Material to process below:
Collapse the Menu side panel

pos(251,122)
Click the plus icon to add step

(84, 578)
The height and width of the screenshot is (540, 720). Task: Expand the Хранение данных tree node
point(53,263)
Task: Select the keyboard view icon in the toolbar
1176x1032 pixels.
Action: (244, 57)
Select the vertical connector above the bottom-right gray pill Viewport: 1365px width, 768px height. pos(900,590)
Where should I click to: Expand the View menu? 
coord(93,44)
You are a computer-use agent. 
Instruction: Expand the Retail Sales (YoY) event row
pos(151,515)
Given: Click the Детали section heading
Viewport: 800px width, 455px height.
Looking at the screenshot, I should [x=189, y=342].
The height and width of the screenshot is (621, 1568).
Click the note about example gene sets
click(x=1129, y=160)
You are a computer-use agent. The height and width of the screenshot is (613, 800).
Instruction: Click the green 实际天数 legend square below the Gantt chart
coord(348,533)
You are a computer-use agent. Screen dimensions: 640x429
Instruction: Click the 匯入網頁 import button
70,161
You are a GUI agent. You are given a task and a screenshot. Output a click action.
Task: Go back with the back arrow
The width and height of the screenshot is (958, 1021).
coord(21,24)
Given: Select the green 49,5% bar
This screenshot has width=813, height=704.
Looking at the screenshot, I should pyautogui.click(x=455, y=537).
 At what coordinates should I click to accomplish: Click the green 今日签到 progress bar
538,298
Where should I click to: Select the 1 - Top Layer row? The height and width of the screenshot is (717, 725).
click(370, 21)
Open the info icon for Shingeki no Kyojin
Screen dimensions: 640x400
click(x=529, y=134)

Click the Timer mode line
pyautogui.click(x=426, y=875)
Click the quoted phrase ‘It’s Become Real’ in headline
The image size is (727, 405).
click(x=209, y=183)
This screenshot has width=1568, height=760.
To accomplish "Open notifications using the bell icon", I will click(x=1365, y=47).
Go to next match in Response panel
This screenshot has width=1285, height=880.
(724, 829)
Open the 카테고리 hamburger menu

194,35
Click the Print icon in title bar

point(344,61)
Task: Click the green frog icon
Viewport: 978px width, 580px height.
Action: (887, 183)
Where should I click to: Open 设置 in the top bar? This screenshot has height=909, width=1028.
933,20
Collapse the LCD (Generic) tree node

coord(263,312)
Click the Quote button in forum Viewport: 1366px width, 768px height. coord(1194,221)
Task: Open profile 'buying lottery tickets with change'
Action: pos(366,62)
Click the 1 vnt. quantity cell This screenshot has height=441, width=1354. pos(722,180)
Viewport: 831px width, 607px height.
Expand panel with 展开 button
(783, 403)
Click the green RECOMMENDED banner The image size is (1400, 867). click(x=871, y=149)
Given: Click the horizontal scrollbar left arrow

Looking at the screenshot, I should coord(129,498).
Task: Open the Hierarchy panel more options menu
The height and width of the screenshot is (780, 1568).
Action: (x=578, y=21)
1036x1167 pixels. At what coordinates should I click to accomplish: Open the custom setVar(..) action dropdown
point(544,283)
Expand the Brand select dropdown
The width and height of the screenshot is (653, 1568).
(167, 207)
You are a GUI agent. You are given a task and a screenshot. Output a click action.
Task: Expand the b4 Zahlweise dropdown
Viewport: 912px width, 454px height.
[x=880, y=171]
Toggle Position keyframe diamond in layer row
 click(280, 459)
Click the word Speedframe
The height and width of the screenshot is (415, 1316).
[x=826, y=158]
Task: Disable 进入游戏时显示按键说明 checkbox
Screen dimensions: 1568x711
End of Material to process.
Copy down the entries exactly, leaving out no line.

> Response area:
Collapse the Menu side panel

pos(251,122)
Click the plus icon to add step

(84, 578)
The height and width of the screenshot is (540, 720). Task: Expand the Хранение данных tree node
point(53,263)
Task: Select the keyboard view icon in the toolbar
1176x1032 pixels.
Action: (244, 57)
Select the vertical connector above the bottom-right gray pill Viewport: 1365px width, 768px height. pos(900,590)
Where should I click to: Expand the View menu? 
coord(93,44)
You are a computer-use agent. 
Instruction: Expand the Retail Sales (YoY) event row
pos(151,515)
Given: Click the Детали section heading
Viewport: 800px width, 455px height.
Looking at the screenshot, I should [x=189, y=342].
The height and width of the screenshot is (621, 1568).
Click the note about example gene sets
click(x=1129, y=160)
You are a computer-use agent. The height and width of the screenshot is (613, 800).
Instruction: Click the green 实际天数 legend square below the Gantt chart
coord(348,533)
You are a computer-use agent. Screen dimensions: 640x429
Instruction: Click the 匯入網頁 import button
70,161
You are a GUI agent. You are given a task and a screenshot. Output a click action.
Task: Go back with the back arrow
The width and height of the screenshot is (958, 1021).
coord(21,24)
Given: Select the green 49,5% bar
This screenshot has width=813, height=704.
Looking at the screenshot, I should pyautogui.click(x=455, y=537).
 At what coordinates should I click to accomplish: Click the green 今日签到 progress bar
538,298
Where should I click to: Select the 1 - Top Layer row? The height and width of the screenshot is (717, 725).
click(370, 21)
Open the info icon for Shingeki no Kyojin
Screen dimensions: 640x400
click(x=529, y=134)

Click the Timer mode line
pyautogui.click(x=426, y=875)
Click the quoted phrase ‘It’s Become Real’ in headline
The image size is (727, 405).
click(x=209, y=183)
This screenshot has width=1568, height=760.
To accomplish "Open notifications using the bell icon", I will click(x=1365, y=47).
Go to next match in Response panel
This screenshot has width=1285, height=880.
(724, 829)
Open the 카테고리 hamburger menu

194,35
Click the Print icon in title bar

point(344,61)
Task: Click the green frog icon
Viewport: 978px width, 580px height.
Action: (887, 183)
Where should I click to: Open 设置 in the top bar? This screenshot has height=909, width=1028.
933,20
Collapse the LCD (Generic) tree node

coord(263,312)
Click the Quote button in forum Viewport: 1366px width, 768px height. coord(1194,221)
Task: Open profile 'buying lottery tickets with change'
Action: pos(366,62)
Click the 1 vnt. quantity cell This screenshot has height=441, width=1354. pos(722,180)
Viewport: 831px width, 607px height.
Expand panel with 展开 button
(783, 403)
Click the green RECOMMENDED banner The image size is (1400, 867). click(x=871, y=149)
Given: Click the horizontal scrollbar left arrow

Looking at the screenshot, I should coord(129,498).
Task: Open the Hierarchy panel more options menu
The height and width of the screenshot is (780, 1568).
Action: (x=578, y=21)
1036x1167 pixels. At what coordinates should I click to accomplish: Open the custom setVar(..) action dropdown
point(544,283)
Expand the Brand select dropdown
The width and height of the screenshot is (653, 1568).
(167, 207)
You are a GUI agent. You are given a task and a screenshot. Output a click action.
Task: Expand the b4 Zahlweise dropdown
Viewport: 912px width, 454px height.
[x=880, y=171]
Toggle Position keyframe diamond in layer row
 click(280, 459)
Click the word Speedframe
The height and width of the screenshot is (415, 1316).
[x=826, y=158]
Task: Disable 进入游戏时显示按键说明 checkbox
Screen dimensions: 1568x711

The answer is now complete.